#### EXERCISE TASK
Write out the lines starting at the one that contains "Choose the 2013* label on the x axis" and ending at the one that contains "(x=410, y=354)" as a JSON list of strings, one string per line, skipping blank lines and leaving out the pictures.

• • • • • • •

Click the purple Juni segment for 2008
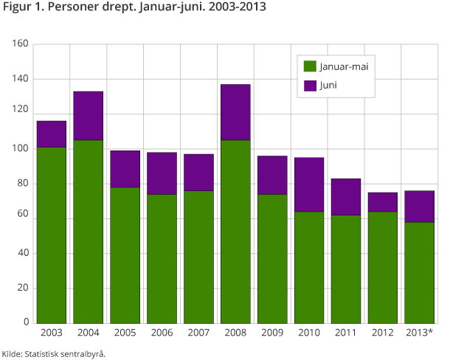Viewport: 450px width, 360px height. click(235, 112)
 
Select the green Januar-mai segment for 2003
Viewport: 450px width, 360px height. click(52, 235)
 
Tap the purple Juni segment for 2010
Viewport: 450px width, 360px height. click(309, 184)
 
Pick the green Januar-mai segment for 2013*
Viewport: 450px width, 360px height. click(420, 272)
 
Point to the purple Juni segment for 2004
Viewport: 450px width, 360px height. click(89, 116)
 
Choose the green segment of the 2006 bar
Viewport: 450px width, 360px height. click(162, 258)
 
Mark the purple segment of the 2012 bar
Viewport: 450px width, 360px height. click(383, 202)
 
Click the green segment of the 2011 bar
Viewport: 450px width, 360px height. click(346, 269)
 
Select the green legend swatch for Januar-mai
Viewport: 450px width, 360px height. click(310, 66)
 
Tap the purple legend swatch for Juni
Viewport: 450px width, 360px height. click(310, 85)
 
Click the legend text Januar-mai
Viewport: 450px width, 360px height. click(344, 66)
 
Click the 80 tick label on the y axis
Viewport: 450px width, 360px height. click(23, 184)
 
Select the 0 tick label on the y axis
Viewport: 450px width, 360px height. click(26, 323)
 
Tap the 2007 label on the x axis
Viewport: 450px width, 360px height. click(198, 333)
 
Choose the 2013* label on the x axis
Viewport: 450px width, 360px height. click(420, 333)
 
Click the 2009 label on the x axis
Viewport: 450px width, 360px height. click(272, 333)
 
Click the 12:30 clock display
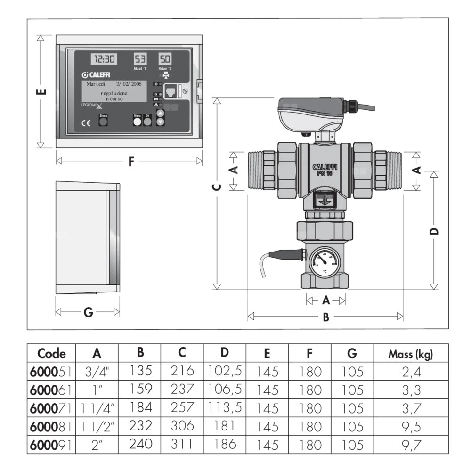(x=104, y=59)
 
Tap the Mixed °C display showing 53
(x=140, y=59)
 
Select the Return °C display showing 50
(x=164, y=59)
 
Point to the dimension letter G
(x=88, y=312)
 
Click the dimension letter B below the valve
(x=325, y=317)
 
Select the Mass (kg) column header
(x=410, y=354)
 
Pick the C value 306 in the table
(x=182, y=425)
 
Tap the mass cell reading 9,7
(x=410, y=444)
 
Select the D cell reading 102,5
(x=225, y=371)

• • • • • • •

#### OUTPUT BELOW
[
  "Choose the 2013* label on the x axis",
  "Viewport: 450px width, 360px height. click(420, 333)",
  "Click the 2009 label on the x axis",
  "Viewport: 450px width, 360px height. click(272, 333)",
  "Click the 12:30 clock display",
  "(x=104, y=59)",
  "Tap the Mixed °C display showing 53",
  "(x=140, y=59)",
  "Select the Return °C display showing 50",
  "(x=164, y=59)",
  "Point to the dimension letter G",
  "(x=88, y=312)",
  "Click the dimension letter B below the valve",
  "(x=325, y=317)",
  "Select the Mass (kg) column header",
  "(x=410, y=354)"
]